Though Randle tries at the end of the book to push these stories into his pet ETH cubby hole, there is little in the actual accounts to suggest that spaceships were involved, or indeed 'craft' of any description. Mainly these were just vague lights in the sky, some of which were probably meteorites, others look suspiciously like the classic bright stars and planets plus autokinesis. The usual sceptical explanation of these stories has been that in large part they were caused by temperature inversions.

But of course, there appears to be the usual doubt and argument about the exact meteorological conditions at the time. Randle argues that the fact that some of the radar tracks vanished as aircraft approached rules out a meteorological explanation. Off hand, that doesn't seem too obvious to me, as it doesn't seem outrageous to think of some delicate atmospheric equilibrium which could be upset by the approach of the an aircraft, though I must leave it to the experts to assess how plausible that might be.

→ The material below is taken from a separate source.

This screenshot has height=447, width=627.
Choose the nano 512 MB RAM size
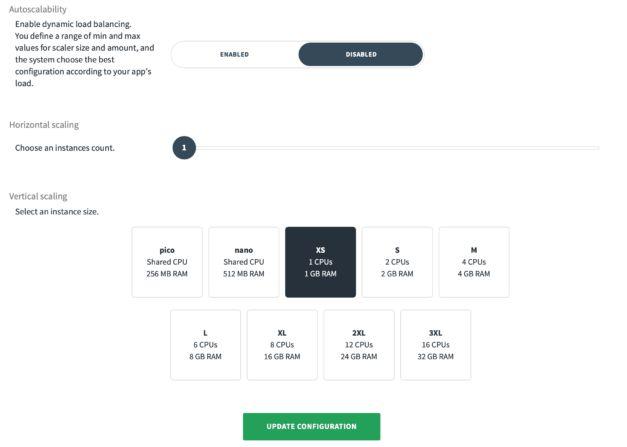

Against this there are some very odd features, such as that the 'invasion' seems to have been predicted, and that the events just happened to occur exactly a week apart and at the weekend (ETs sticking to the calendar!?). This makes one suspect that the whole thing was set up in some way. As readers of Magonia 48 will remember the USAF had its own reasons for keeping the flying saucers in the public eye in the Summer of 1952. Did someone decide to keep the saucers flying and test out some mechanism for fooling enemy radar at the same time?

Needless to say the Washington invasion itself cannot fill a book, so there is a fair amount of padding with other cases, including the Flatwoods monster, and some photos. One notes that in the best tradition of no UFO case being too dead to crawl out of its tomb and harass the living, that the Salem Coastguard photos, long explained as lamp reflections, are here resurrected as authentic unknowns. There is also a list of 1952 Bluebook unknowns. Many of these at other times would have been placed in the insufficient evidence bin. Again looking at the list, it is obvious they are a lot of very different things with different causes.